■ What is needed ■
Each record must reappear in the answer exactly as it is written.

Collected data entries

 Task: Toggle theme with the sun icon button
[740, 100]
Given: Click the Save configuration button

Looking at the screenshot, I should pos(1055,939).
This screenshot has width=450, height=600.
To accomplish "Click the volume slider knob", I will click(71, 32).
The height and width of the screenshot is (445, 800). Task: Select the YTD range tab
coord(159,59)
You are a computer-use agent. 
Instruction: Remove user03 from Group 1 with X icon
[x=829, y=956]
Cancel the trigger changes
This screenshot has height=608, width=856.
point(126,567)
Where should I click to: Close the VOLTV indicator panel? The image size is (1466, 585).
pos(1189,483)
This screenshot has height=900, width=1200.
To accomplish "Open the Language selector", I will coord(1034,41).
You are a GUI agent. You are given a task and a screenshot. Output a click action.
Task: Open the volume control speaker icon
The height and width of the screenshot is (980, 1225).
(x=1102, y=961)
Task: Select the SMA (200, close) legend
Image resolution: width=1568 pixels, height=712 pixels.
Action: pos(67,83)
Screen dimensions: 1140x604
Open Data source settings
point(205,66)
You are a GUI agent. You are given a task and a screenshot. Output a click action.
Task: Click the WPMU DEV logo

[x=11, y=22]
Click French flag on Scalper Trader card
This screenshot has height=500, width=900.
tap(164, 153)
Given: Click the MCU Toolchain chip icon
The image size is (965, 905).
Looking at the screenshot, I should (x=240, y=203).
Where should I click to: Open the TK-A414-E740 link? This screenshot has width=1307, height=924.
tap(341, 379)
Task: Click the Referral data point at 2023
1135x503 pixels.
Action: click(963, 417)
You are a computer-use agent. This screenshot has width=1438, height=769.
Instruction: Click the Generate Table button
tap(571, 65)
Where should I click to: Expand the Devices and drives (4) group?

■ Task response ■
 Task: Toggle theme with the sun icon button
[740, 100]
Given: Click the Save configuration button

Looking at the screenshot, I should pos(1055,939).
This screenshot has width=450, height=600.
To accomplish "Click the volume slider knob", I will click(71, 32).
The height and width of the screenshot is (445, 800). Task: Select the YTD range tab
coord(159,59)
You are a computer-use agent. 
Instruction: Remove user03 from Group 1 with X icon
[x=829, y=956]
Cancel the trigger changes
This screenshot has height=608, width=856.
point(126,567)
Where should I click to: Close the VOLTV indicator panel? The image size is (1466, 585).
pos(1189,483)
This screenshot has height=900, width=1200.
To accomplish "Open the Language selector", I will coord(1034,41).
You are a GUI agent. You are given a task and a screenshot. Output a click action.
Task: Open the volume control speaker icon
The height and width of the screenshot is (980, 1225).
(x=1102, y=961)
Task: Select the SMA (200, close) legend
Image resolution: width=1568 pixels, height=712 pixels.
Action: pos(67,83)
Screen dimensions: 1140x604
Open Data source settings
point(205,66)
You are a GUI agent. You are given a task and a screenshot. Output a click action.
Task: Click the WPMU DEV logo

[x=11, y=22]
Click French flag on Scalper Trader card
This screenshot has height=500, width=900.
tap(164, 153)
Given: Click the MCU Toolchain chip icon
The image size is (965, 905).
Looking at the screenshot, I should (x=240, y=203).
Where should I click to: Open the TK-A414-E740 link? This screenshot has width=1307, height=924.
tap(341, 379)
Task: Click the Referral data point at 2023
1135x503 pixels.
Action: click(963, 417)
You are a computer-use agent. This screenshot has width=1438, height=769.
Instruction: Click the Generate Table button
tap(571, 65)
Where should I click to: Expand the Devices and drives (4) group?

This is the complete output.